WESTLEY RETZLER, PLAINTIFF,
v.
CHRISTOPHER M. MARRONE, ET AL., DEFENDANTS.



The opinion of the court was delivered by: Schiller, J.

MEMORANDUM

Plaintiff Westley Retzler has recently filed a multitude of Complaints in this District. In each case, Retzler is proceeding pro se and has been granted in forma pauperis (IFP) status. Retzler's handwritten Complaints name a myriad of individuals and entities, with many Defendants being named in multiple lawsuits. The Complaints are best described as a hodgepodge of alleged wrongs perpetrated against him (and his sometimes co-Plaintiff Laura Warden) by private citizens, public officials, and the government of Bucks County.

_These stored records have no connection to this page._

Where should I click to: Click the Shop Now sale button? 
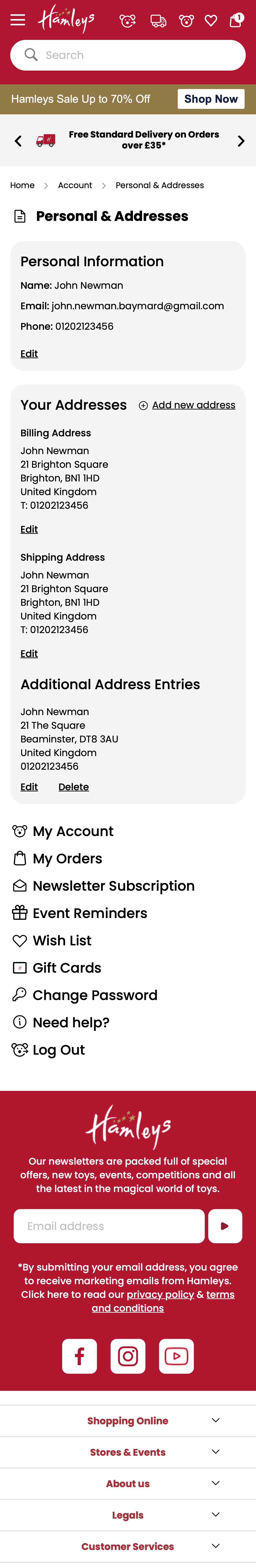click(x=210, y=99)
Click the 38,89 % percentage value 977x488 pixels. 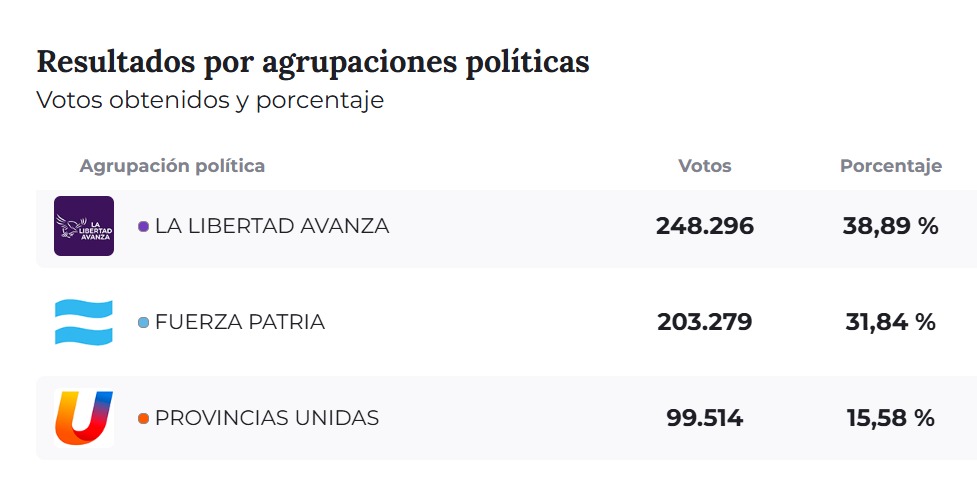(x=890, y=226)
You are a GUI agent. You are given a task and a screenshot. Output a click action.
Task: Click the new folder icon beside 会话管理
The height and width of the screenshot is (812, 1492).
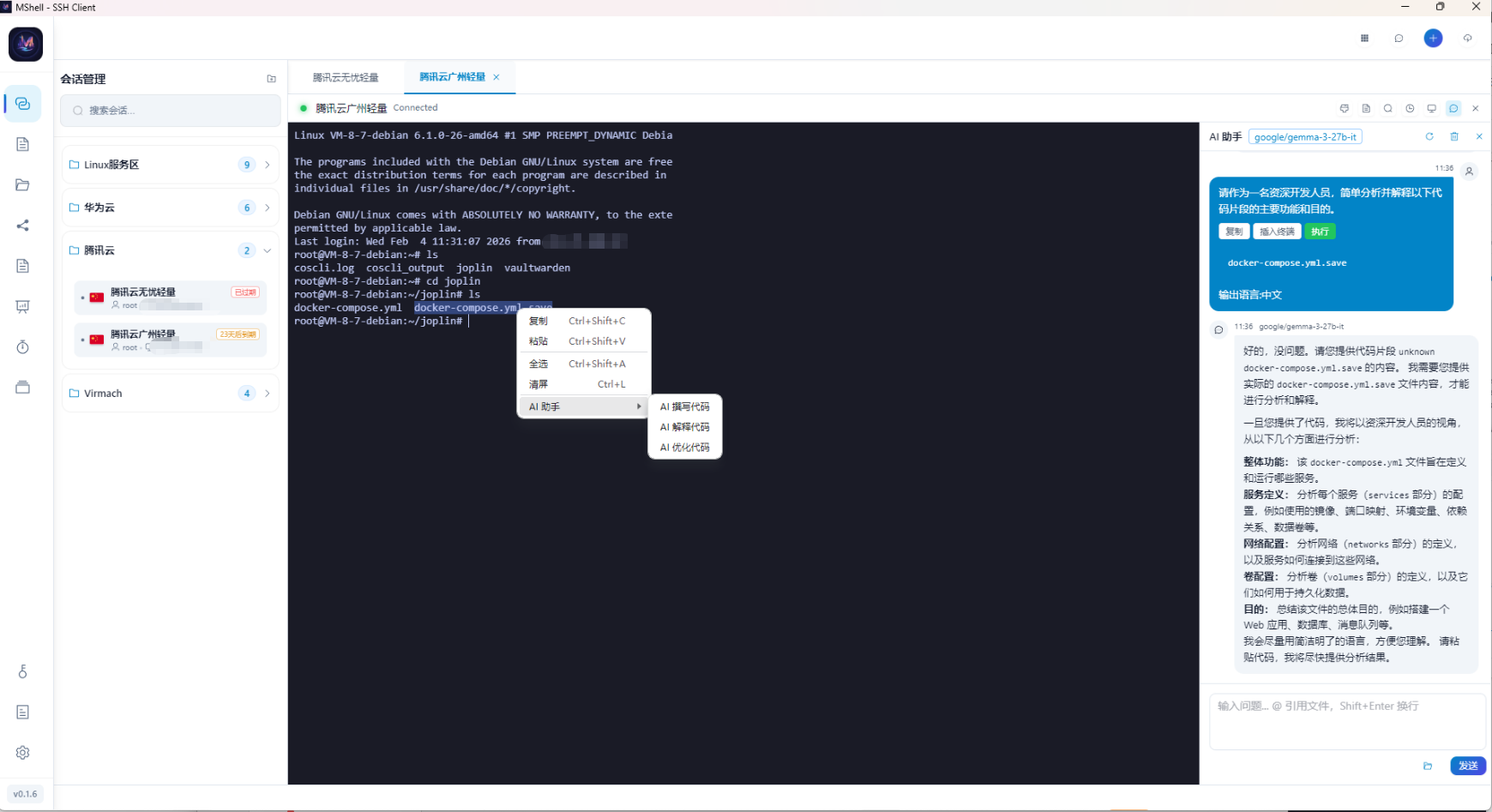272,79
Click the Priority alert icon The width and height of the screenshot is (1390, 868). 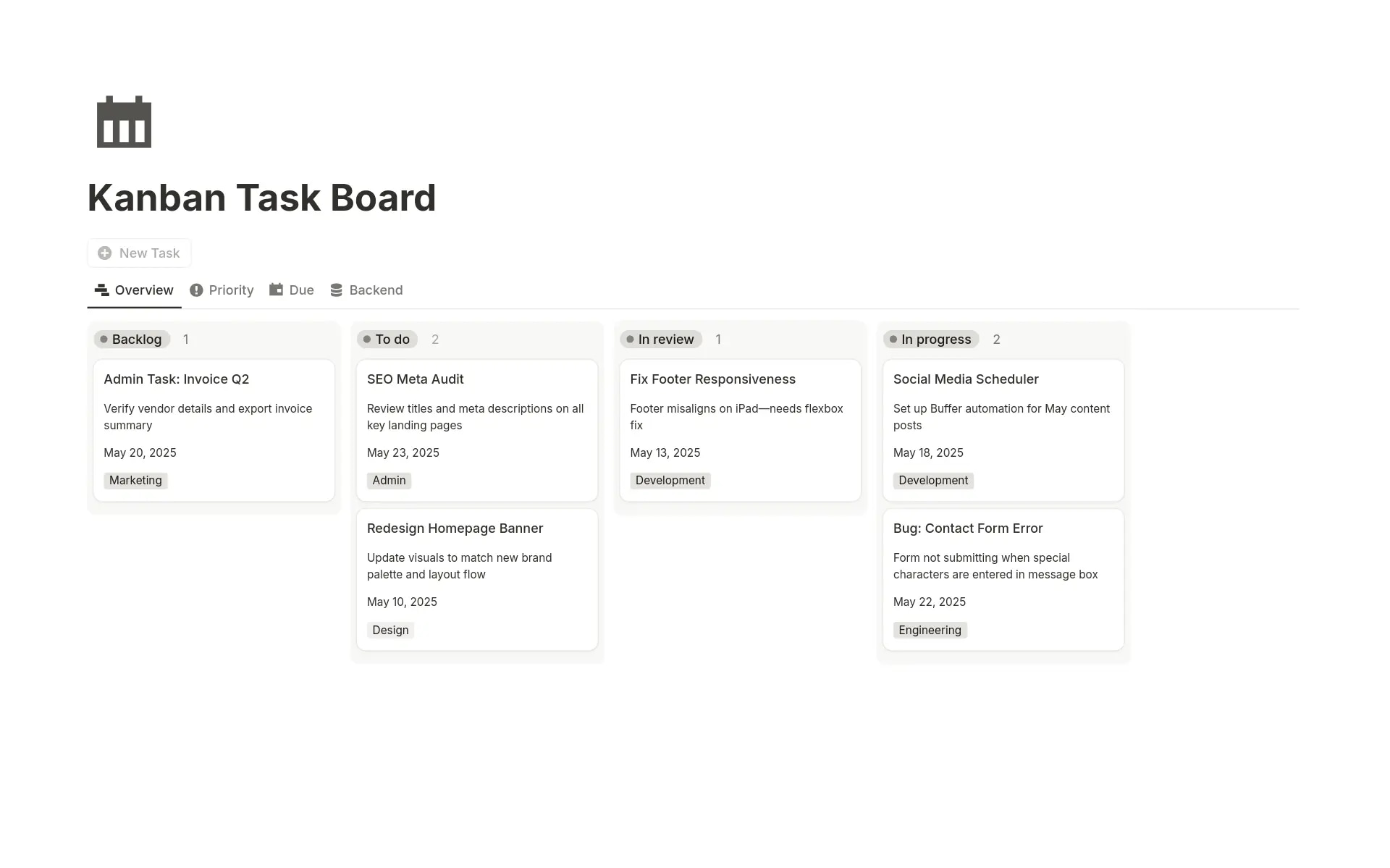click(x=196, y=290)
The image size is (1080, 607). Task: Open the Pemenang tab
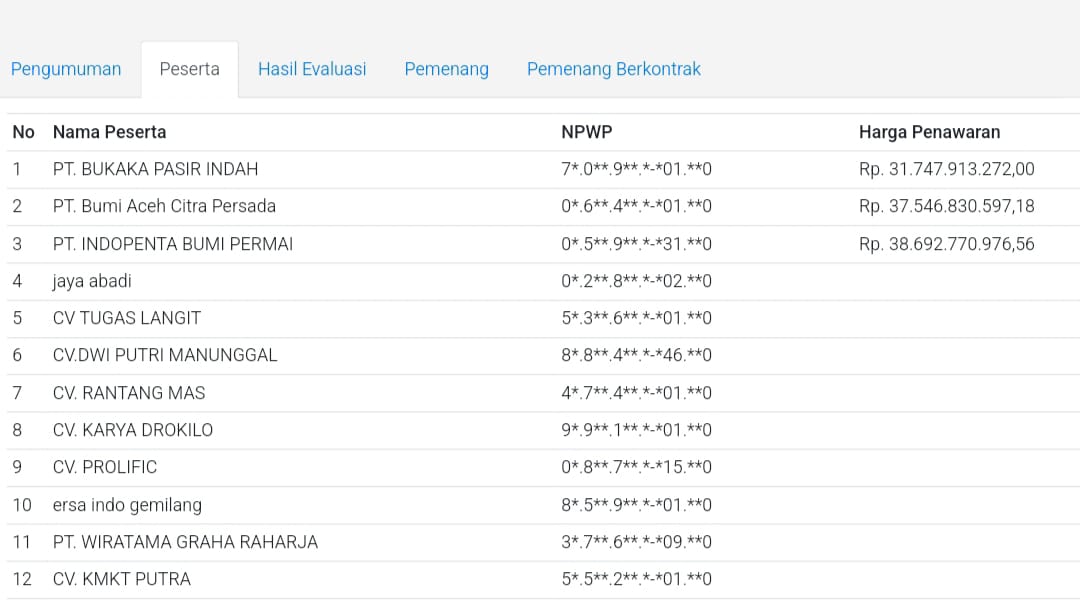pos(446,69)
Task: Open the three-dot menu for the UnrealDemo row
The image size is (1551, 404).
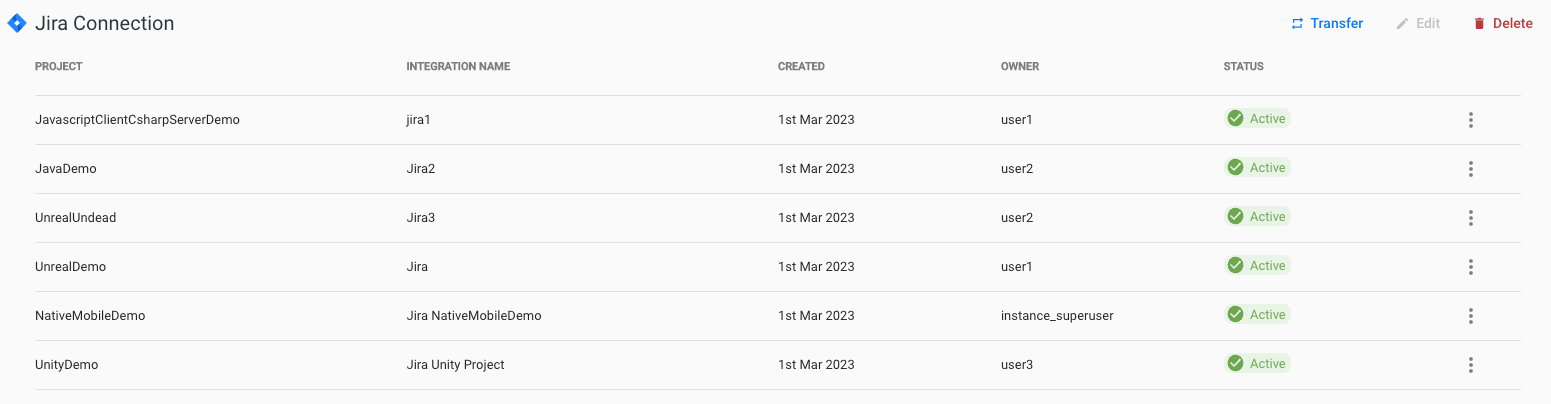Action: (x=1470, y=267)
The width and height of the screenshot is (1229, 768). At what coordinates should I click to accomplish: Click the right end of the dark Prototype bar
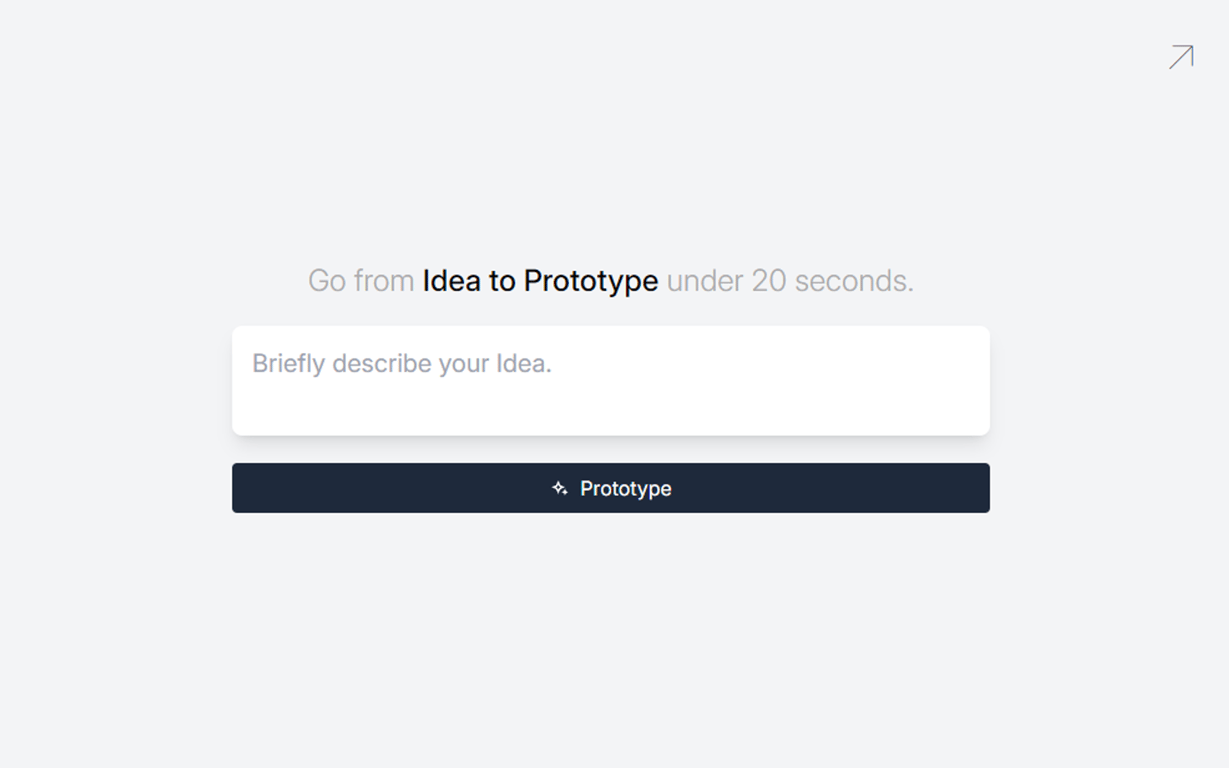pos(972,488)
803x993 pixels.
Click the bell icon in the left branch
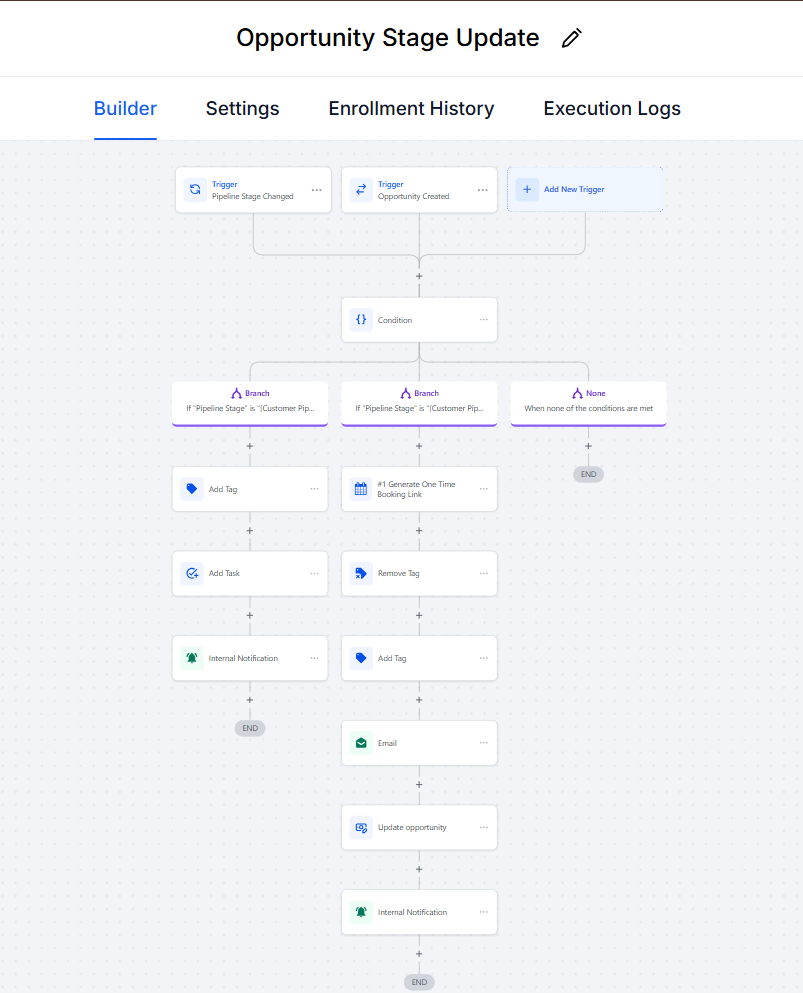192,658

The above-captioned case centers around an attorney Retzler hired to defend him in a criminal action. Retzler claims his attorney failed to properly represent him and that the district attorney handling the matter reneged on a deal she reached with Retzler's lawyer. Retzler also alleges that certain Defendants failed to properly investigate the charges brought against him. Following a Court Order, Retzler filed an Amended Complaint. Three motions to dismiss are currently before this Court. For the reasons below, the motions are granted.

I. BACKGROUND

In August of 2006, Retzler first met with attorney Christopher Marrone regarding charges the Bucks County District Attorney had brought against Retzler for the theft of over $20,000 from the estate of Retzler's grandmother, of which Retzler was the executor. (Am. Compl. ¶ 1.) At the meeting, Marrone informed the pair that he would need to obtain and review documents. (Id. ¶ 3.) Retzler paid a $5000 retainer to Marrone and signed a legal services agreement. (Id.) Marrone later wrote to Retzler and promised to notify him as soon as the court set a hearing date. (Id. ¶ 5.) On or about September 25, 2006, Marrone phoned Retzler to inform him that Retzler's trial had been continued; shortly thereafter, Retzler received a notice that he had an October 23, 2006 court date. (Id. ¶¶ 6-7.) Retzler and Warden met with Marrone on October 13, 2006 and gave him an additional $2500, though they did not discuss the case during the meeting. (Id. ¶¶ 8-10.) Marrone told Retzler that he had spoken with Bucks County District Attorney Monica Furber and that they had reached an agreement to dismiss three of the four charges against Retzler and to reduce the remaining charge, to which Retzler would plead guilty to a misdemeanor, for which Retzler would pay restitution. (Id. ¶ 11.)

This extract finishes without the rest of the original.